== Input for this task ==
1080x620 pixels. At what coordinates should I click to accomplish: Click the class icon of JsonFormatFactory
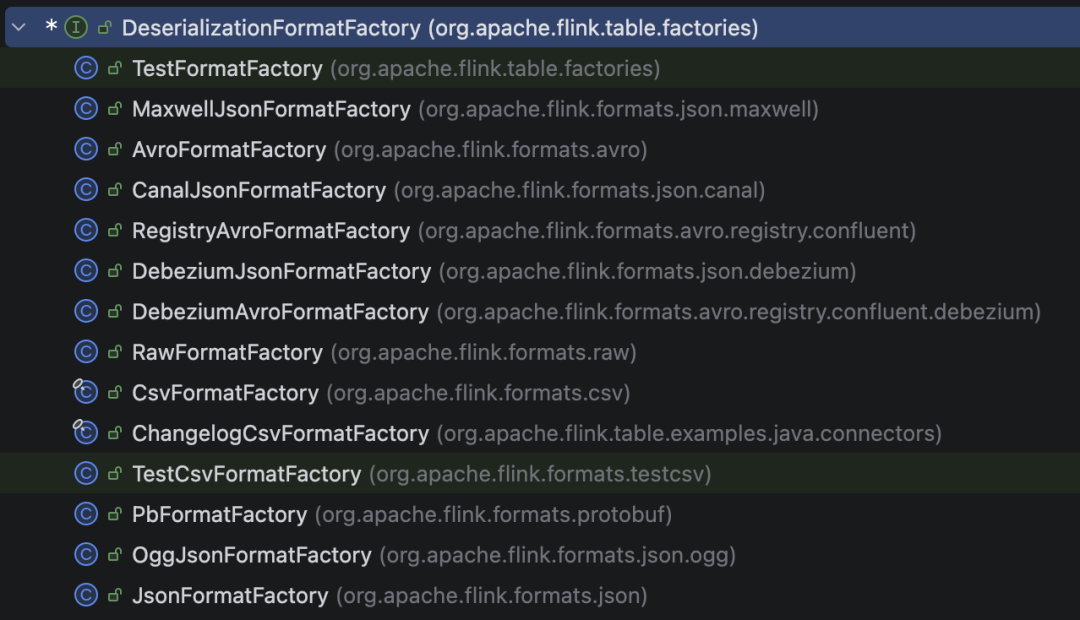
===
== Input for this task ==
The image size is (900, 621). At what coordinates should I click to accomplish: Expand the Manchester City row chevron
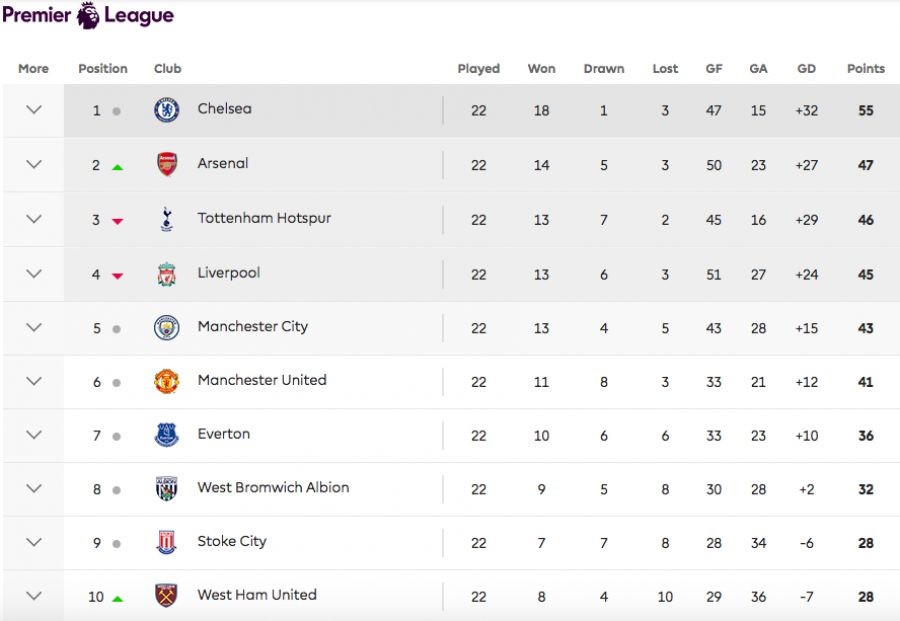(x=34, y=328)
===
== Input for this task ==
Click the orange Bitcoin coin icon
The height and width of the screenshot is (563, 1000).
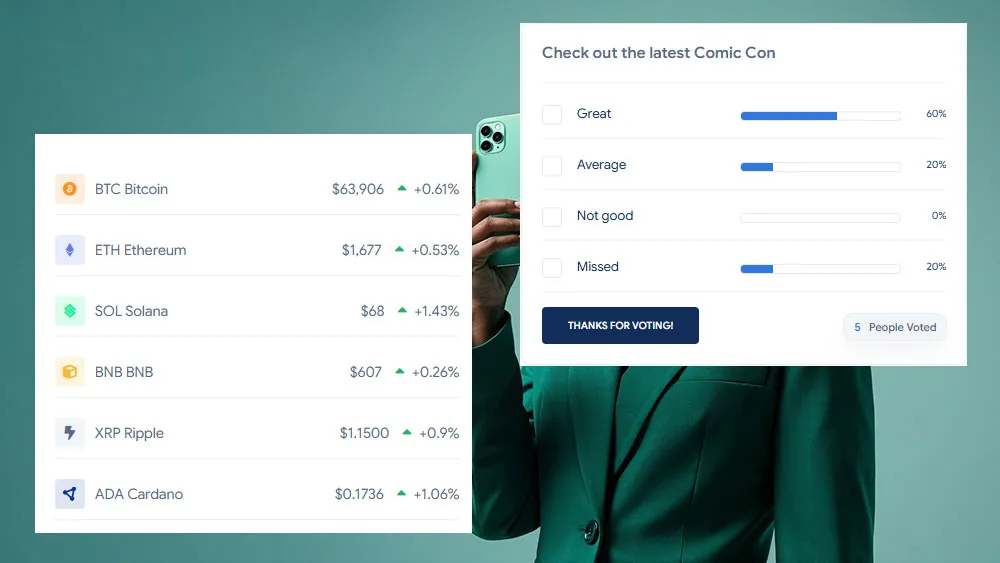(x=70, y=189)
===
**What you are asked to do**
Whenever the word "icon" shows up in a line of the entries, list that line.

**Your response**
1080x620 pixels. At what coordinates should I click to accomplish: Click the class icon of JsonFormatFactory
Click the orange Bitcoin coin icon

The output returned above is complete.